**Pagina**
● ● ● ●

Il tema della lezione del governatore è l'andamento dei consumi interni. Un grafico allegato al testo mostra che il consumo pro capite delle famiglie e il loro reddito disponibile pro capite sono aumentati di pari passo fra il 1980 e il 1992; poi il reddito disponibile è rimasto approssimativamente costante fino al 2006, mentre i consumi sono aumentati fino al 2000 per poi restare anch'essi costanti. A me sembra che il grafico ci dia la seguente informazione. L'impoverimento di un'ampia percentuale della popolazione ha prodotto inizialmente (1993-2000) un aumento della quota del reddito disponibile destinata al consumo: quando il reddito reale si contrae, la reazione naturale, ben nota ai vecchi studiosi dell'argomento, è di difendere a tutti i costi gli standard di consumo consueti. Negli anni successivi, di fronte a un'ulteriore contrazione (siamo al tempo dell'introduzione dell'euro), ed essendo stato raschiato il fondo del barile quanto a possibilità di ridurre il risparmio corrente e di fare appello ai risparmi accumulati, molta gente si è rassegnata a ridurre i consumi. Le conseguenze sulla crescita non hanno tardato a manifestarsi. Un banchiere dal naso fino, Pietro Modiano, lo ha detto con chiarezza: «Se il Pil non è aumentato in questi cinque anni è stato a causa della bassa domanda interna» (Il corriere della sera, 16 novembre 2006).

● ● ● ●

**Elenco attività**
a - Rispondi alle seguenti domande in base al testo sui consumi interni:
(i) In quale intervallo di anni il consumo pro capite delle famiglie e il reddito disponibile pro capite sono aumentati di pari passo?
(ii) Fino a quale anno il reddito disponibile è rimasto approssimativamente costante?
(iii) In quale quotidiano e in quale data compare la dichiarazione di Pietro Modiano?
b - Elenca tutti gli anni citati nel testo sui consumi interni, senza ripetizioni e nell'ordine in cui compaiono per la prima volta.
c - Prosegui il testo sui consumi interni a partire dalla citazione finale.

**Materiale raccolto**
● ● ● ●

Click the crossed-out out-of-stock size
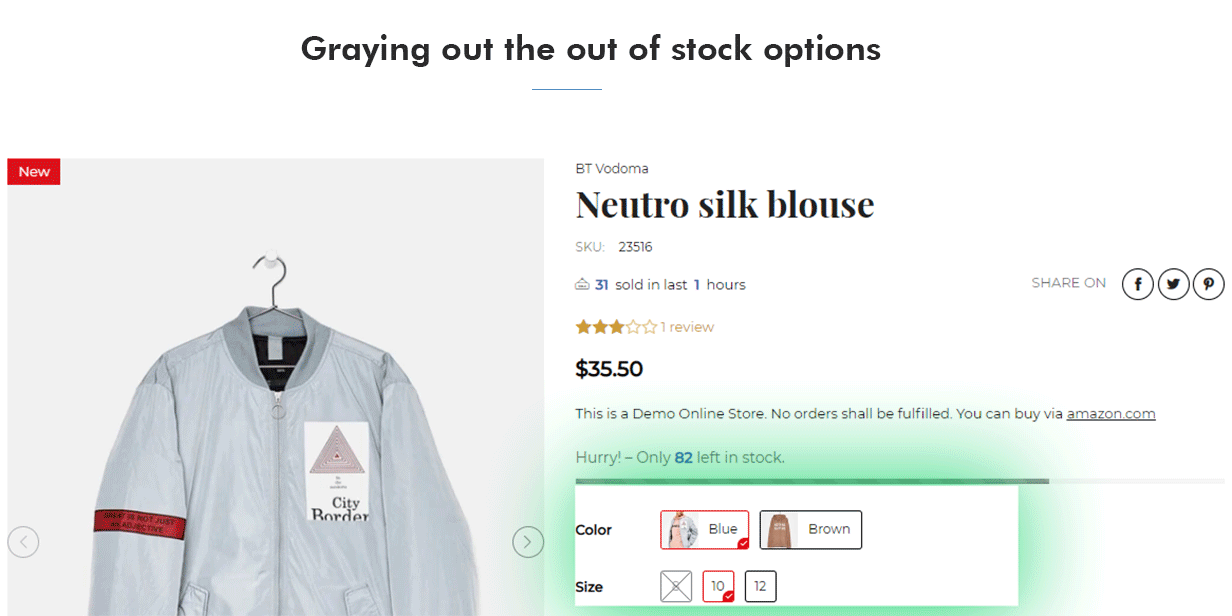1232x616 pixels. (676, 586)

● ● ● ●

**Risultati attesi**
a -
(i) Fra il 1980 e il 1992.
(ii) Fino al 2006.
(iii) Su Il corriere della sera, il 16 novembre 2006.

b - 1980, 1992, 2006, 2000, 1993

c -
Il governatore condivide viceversa l'idea, molto diffusa, che il ristagno della produzione dipenda dal debole aumento della produttività. Ma la produttività aggregata del lavoro è un concetto insidioso. Le statistiche della produzione industriale sono strutturalmente incapaci di cogliere il gigantesco processo di riconversione, internazionalizzazione e riposizionamento sui mercati nazionali e internazionali che ha attraversato e attraversa come un ciclone l'industria italiana. Per rendersene conto basta guardare i dati sulle medie imprese prodotti annualmente dall'indagine Mediobanca-Unioncamere.

Smettiamo dunque di dire che i salari reali sono bassi e non crescono perché bassa e stagnante è la produttività. E riconosciamo che vi è stata una gigantesca redistribuzione del reddito ai danni del lavoro dipendente, della quale hanno beneficiato sia i profitti, sia i redditi di importanti sezioni del ceto medio. E' un processo le cui conseguenze sociali preoccupano, come abbiamo visto, Bernanke e l'Ecofin. Se cominciassero a preoccupare anche il governatore della Banca d'Italia e gli economisti riuniti ad ascoltarlo non vi sarebbe, credo, nulla di male.